• EXERCISE AIM: Within the records, find every line that includes the word "computer" and copy it.

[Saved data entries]
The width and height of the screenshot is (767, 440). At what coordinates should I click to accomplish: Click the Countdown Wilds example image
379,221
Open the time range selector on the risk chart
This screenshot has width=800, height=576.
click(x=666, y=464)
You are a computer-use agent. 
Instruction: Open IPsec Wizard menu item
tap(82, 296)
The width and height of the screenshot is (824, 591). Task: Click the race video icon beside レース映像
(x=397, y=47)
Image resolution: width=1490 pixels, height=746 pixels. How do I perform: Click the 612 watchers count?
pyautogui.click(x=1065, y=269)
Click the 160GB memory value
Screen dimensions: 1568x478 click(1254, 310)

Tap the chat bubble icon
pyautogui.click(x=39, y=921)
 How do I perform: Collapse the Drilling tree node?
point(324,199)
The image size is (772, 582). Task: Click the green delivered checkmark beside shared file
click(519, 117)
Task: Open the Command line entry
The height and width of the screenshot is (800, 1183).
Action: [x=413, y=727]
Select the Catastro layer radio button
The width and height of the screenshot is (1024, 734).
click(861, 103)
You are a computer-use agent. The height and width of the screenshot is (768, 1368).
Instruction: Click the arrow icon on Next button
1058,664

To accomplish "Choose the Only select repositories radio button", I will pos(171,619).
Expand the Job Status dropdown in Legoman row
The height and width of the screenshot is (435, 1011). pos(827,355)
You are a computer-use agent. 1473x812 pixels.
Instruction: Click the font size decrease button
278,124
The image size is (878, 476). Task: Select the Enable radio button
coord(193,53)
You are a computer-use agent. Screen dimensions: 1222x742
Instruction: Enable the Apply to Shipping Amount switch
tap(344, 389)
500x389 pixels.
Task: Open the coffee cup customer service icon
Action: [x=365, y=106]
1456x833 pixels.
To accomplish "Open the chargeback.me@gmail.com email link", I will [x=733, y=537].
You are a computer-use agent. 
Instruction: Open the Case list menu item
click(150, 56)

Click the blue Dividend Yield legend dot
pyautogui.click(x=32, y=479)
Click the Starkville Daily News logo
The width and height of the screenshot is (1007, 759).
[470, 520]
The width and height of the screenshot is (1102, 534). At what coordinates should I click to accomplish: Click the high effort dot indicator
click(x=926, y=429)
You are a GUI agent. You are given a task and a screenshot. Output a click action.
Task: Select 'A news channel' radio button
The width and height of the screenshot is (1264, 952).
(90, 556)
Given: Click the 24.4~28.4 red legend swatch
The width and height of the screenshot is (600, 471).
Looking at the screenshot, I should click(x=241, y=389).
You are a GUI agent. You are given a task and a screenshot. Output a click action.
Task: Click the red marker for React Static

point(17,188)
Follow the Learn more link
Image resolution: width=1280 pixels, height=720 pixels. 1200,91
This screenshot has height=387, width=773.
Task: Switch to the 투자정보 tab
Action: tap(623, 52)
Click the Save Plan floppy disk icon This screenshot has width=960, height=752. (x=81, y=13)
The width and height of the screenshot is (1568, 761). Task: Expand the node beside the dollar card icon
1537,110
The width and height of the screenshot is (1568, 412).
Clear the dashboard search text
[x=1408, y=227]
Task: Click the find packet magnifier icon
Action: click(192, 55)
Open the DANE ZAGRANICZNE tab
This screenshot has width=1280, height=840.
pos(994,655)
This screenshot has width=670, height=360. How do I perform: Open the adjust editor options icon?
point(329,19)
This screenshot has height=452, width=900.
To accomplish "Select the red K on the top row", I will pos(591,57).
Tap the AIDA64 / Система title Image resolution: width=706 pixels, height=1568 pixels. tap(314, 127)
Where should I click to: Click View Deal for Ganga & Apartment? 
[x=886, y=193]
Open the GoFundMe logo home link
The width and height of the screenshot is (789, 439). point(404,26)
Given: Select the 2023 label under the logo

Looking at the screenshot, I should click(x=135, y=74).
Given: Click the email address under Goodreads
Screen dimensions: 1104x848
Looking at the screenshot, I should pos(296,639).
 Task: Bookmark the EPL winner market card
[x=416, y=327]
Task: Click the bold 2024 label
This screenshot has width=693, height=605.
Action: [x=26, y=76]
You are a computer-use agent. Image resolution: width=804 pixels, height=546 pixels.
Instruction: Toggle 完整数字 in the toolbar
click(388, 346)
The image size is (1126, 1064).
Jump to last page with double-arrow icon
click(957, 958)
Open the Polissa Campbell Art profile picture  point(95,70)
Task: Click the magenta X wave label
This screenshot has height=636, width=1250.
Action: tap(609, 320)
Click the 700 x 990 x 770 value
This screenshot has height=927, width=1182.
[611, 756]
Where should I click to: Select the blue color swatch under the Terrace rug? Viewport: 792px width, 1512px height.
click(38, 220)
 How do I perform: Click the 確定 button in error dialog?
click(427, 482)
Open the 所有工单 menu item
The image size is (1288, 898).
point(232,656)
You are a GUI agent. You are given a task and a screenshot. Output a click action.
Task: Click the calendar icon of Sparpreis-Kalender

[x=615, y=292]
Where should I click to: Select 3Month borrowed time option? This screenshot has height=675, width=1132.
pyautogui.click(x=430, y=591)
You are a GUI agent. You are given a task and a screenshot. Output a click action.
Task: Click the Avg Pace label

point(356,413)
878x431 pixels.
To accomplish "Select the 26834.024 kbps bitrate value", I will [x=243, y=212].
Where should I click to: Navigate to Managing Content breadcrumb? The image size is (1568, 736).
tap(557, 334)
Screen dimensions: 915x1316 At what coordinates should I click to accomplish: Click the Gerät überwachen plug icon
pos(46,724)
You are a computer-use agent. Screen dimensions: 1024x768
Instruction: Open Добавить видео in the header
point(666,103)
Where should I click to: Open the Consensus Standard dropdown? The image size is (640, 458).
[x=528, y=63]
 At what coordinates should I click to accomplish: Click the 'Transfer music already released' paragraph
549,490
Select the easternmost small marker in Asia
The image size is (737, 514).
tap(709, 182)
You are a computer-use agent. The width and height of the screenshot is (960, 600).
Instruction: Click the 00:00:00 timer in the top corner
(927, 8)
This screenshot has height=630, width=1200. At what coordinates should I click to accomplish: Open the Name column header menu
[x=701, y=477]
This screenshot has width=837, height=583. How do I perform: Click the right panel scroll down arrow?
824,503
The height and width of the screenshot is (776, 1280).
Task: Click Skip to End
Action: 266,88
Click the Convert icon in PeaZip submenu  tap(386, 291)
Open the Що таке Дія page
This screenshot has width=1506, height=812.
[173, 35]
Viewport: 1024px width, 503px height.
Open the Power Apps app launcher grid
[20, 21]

• RESPONSE:
You are a computer-use agent. 
You are a computer-use agent. The height and width of the screenshot is (768, 1368).
You are a computer-use agent. 1473x812 pixels.
You are a computer-use agent. Screen dimensions: 1222x742
You are a computer-use agent. 
You are a computer-use agent. Image resolution: width=804 pixels, height=546 pixels.
You are a computer-use agent. Screen dimensions: 1024x768
You are a computer-use agent. The width and height of the screenshot is (960, 600).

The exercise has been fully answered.